Jiashun's Page of Software and Data Sets
This page contains some of the software packages I have developed
and co-developed over the years, as well as some data sets to which these software packages have been implemented.
Software
Most of the software is in the areas of high dimensional data analysis,
ranging from large-scale multiple testing, cancer classification, spectral clustering and Principal
Component Analysis, variable selection, and network data analysis. The software has been
successfully applied to real data analysis in genomics, network, and cosmology and astronomy.

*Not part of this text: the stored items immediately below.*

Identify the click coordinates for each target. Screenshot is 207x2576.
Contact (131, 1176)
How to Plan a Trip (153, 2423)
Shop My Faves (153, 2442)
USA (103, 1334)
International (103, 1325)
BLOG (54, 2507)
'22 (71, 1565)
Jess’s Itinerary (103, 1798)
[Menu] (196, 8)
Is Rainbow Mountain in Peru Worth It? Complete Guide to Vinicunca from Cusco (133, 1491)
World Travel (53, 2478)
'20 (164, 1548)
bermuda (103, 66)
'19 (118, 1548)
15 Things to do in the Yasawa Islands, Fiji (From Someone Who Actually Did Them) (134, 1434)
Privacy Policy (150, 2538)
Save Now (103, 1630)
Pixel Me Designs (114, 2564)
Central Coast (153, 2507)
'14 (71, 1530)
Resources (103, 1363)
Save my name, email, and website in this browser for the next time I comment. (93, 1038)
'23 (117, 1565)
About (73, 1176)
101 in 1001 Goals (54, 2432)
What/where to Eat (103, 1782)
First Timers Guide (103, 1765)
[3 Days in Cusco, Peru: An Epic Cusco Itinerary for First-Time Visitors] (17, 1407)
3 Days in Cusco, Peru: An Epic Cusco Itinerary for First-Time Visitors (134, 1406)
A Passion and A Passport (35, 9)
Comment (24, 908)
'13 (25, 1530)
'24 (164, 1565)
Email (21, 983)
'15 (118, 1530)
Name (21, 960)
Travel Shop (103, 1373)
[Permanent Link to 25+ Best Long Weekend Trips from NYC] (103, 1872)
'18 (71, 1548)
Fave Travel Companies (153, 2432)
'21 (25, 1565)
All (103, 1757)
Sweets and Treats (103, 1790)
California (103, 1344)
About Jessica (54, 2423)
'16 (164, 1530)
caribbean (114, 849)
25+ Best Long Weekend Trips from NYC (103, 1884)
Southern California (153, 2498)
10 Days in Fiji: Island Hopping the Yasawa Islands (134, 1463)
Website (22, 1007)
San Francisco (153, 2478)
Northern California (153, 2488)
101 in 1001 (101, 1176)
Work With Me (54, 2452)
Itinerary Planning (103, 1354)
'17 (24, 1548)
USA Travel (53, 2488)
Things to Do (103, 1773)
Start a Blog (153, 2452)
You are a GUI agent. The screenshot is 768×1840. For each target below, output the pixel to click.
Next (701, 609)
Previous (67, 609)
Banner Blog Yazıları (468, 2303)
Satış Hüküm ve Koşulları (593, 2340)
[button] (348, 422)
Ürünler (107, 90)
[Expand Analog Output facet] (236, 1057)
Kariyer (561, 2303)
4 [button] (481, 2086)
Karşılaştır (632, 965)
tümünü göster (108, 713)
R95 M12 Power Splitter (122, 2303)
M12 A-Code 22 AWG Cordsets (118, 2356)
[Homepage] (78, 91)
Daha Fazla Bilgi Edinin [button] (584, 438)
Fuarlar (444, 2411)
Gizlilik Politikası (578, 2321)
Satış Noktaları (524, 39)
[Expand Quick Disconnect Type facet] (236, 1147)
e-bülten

The software can be roughly grouped into four main groups.
-
In the first group, we have most recently software on network community detection, namely, the method I call the SCORE.
-
In the second group, we have software developed around the method of "Graphlet Screening". This is a new method
for high dimensional variable selection, including three variants: Univariate Penalized Screening (UPS), Graphlet Screening,
and Covariance Assisted Screening and Estimation (CASE).
- In the third group, we have software developed around the
statistic "Higher Criticism". Higher Criticism is a notion that goes back to
John Tukey in 1976. In the past decade, my collaborators and I have come to be aware
of the so-called ubiquitous phenomena of "Rare and Weak" signals in high dimensional
analysis that can be found in many types of Big Data, including genomics as an iconic example.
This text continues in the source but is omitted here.